2. The conversion price is based on the current conversion price of $4.00 per share Series A Preferred Stock, which is equivalent to one share of Series A Preferred Stock convertible into 250 shares of the issuer's common stock. The conversion price may be adjusted from time to time pursuant to the Amended and Restated Certificate of Designations.

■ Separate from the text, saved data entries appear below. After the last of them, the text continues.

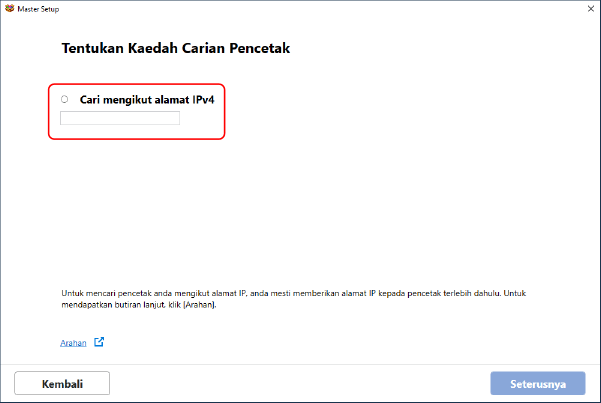This screenshot has height=403, width=601.
Task: Open the external link icon beside Arahan
Action: coord(99,342)
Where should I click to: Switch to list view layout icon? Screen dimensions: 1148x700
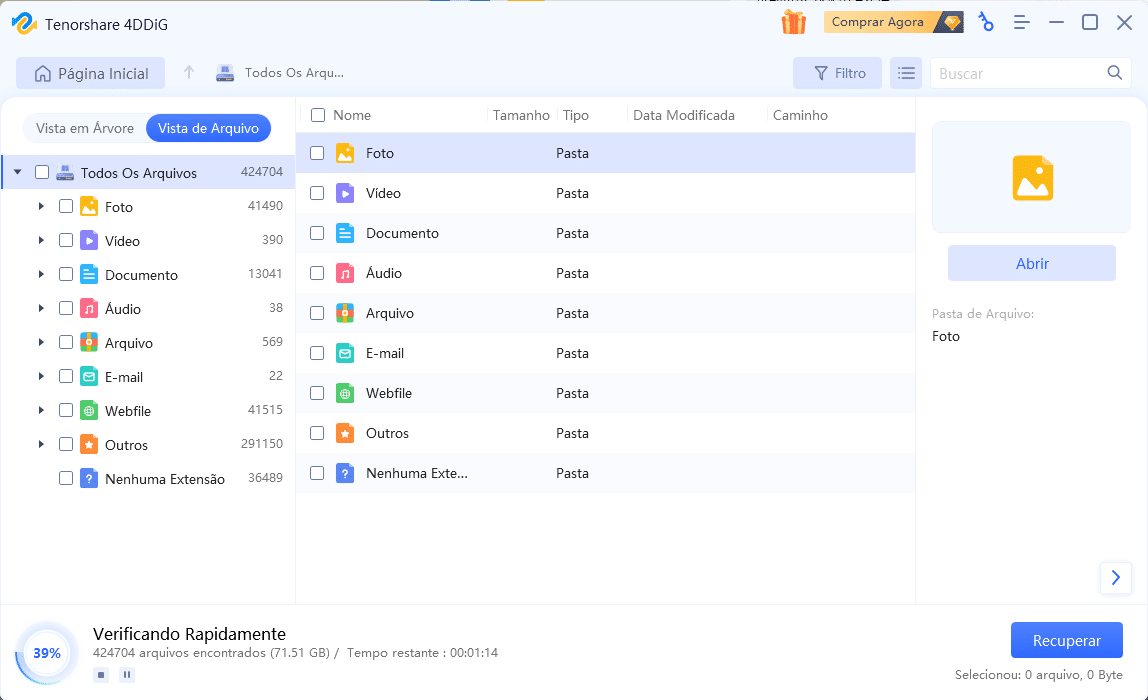[x=906, y=73]
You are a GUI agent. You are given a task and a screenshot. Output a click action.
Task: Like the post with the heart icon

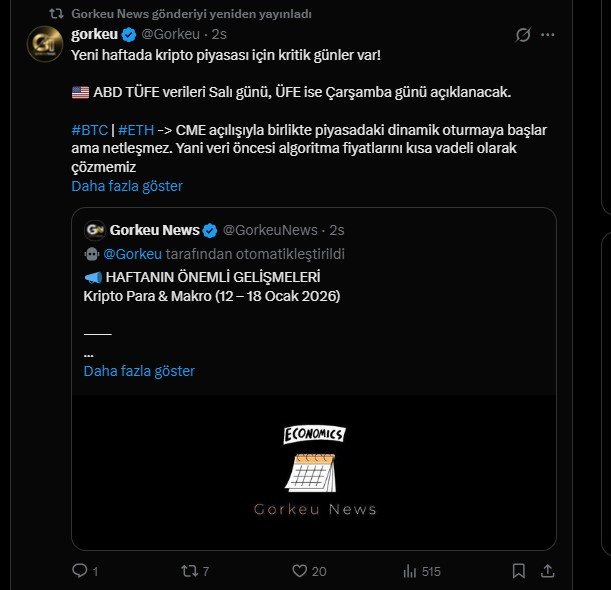299,571
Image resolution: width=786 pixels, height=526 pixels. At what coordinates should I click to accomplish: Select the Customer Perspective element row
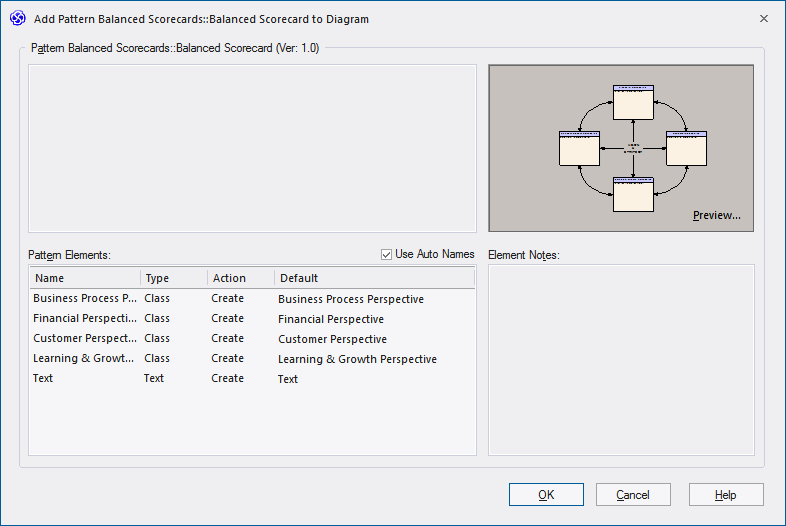coord(85,339)
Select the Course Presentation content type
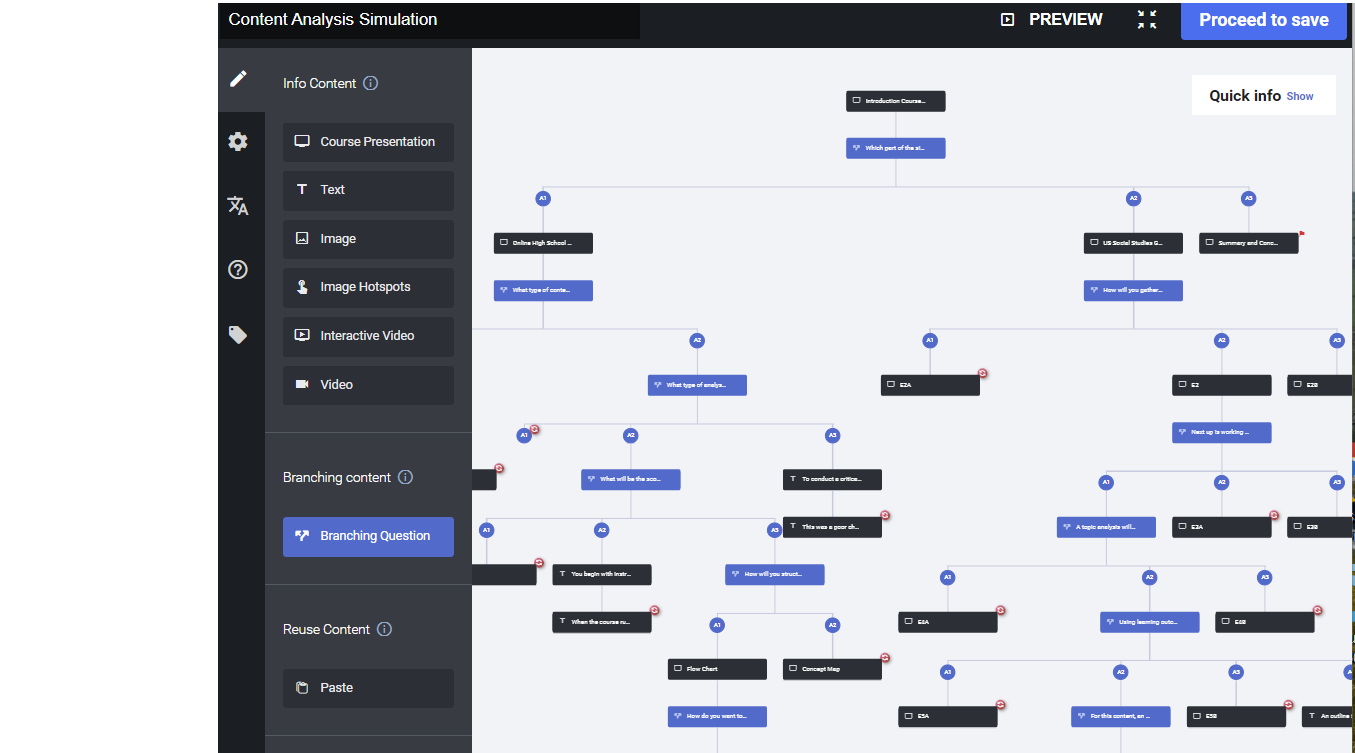This screenshot has height=753, width=1355. coord(368,142)
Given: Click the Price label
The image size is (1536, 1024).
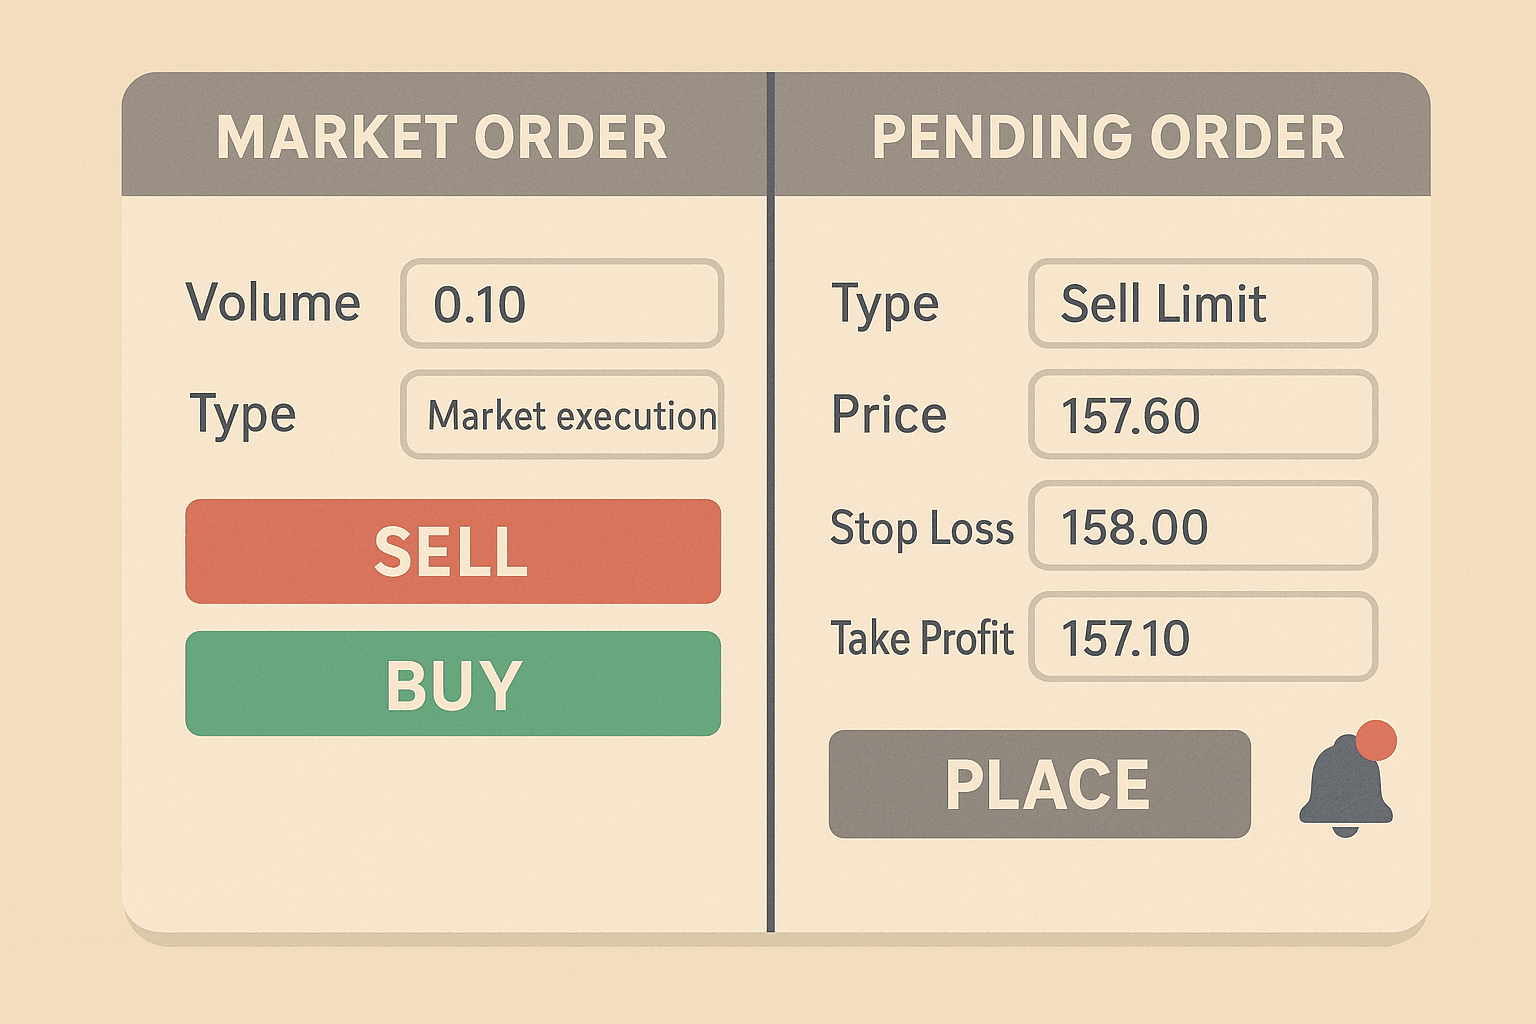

3. Contran Corporation purchased 54,956 shares of Series A Preferred Stock on October 16, 2003. Shares of Series A Preferred Stock do not become convertible into shares of the issuer's common stock until March 15, 2003. The reporting person is deemed to own the underlying common stock 60 days prior to the March 15, 2003 conversion date, or January 14, 2003. See additional information attached as an exhibit to this statement for a description of the relationship between Contran Corporation and the reporting person.
4. There is currently a limitation on the full conversion of these shares of Series A Preferred Stock into shares of the issuer's common stock due to the current authorized number of shares of the issuer's common stock set forth in the issuer's Restated Certificate of Incorporation. See the additional information attached as an exhibit to this statement for a description of this limitation.
5. There is no expiration date.
6. The aggregate purchase price for the 54,956 shares of Series A Preferred Stock was $11,600,000.00.
7. Directly held by Contran Corporation. See the additional information attached as an exhibit to this statement for a description of the relationship between Contran Corporation and the reporting person and additional shares of the issuer's common stock the reporting person may be deemed to beneficially own, directly or indirectly.
Harold C. Simmons by A. Andrew R. Louis, attorney-in-fact 06/30/2003
** Signature of Reporting Person Date
Reminder: Report on a separate line for each class of securities beneficially owned directly or indirectly.
* If the form is filed by more than one reporting person, see Instruction 4 (b)(v).
** Intentional misstatements or omissions of facts constitute Federal Criminal Violations See 18 U.S.C. 1001 and 15 U.S.C. 78ff(a).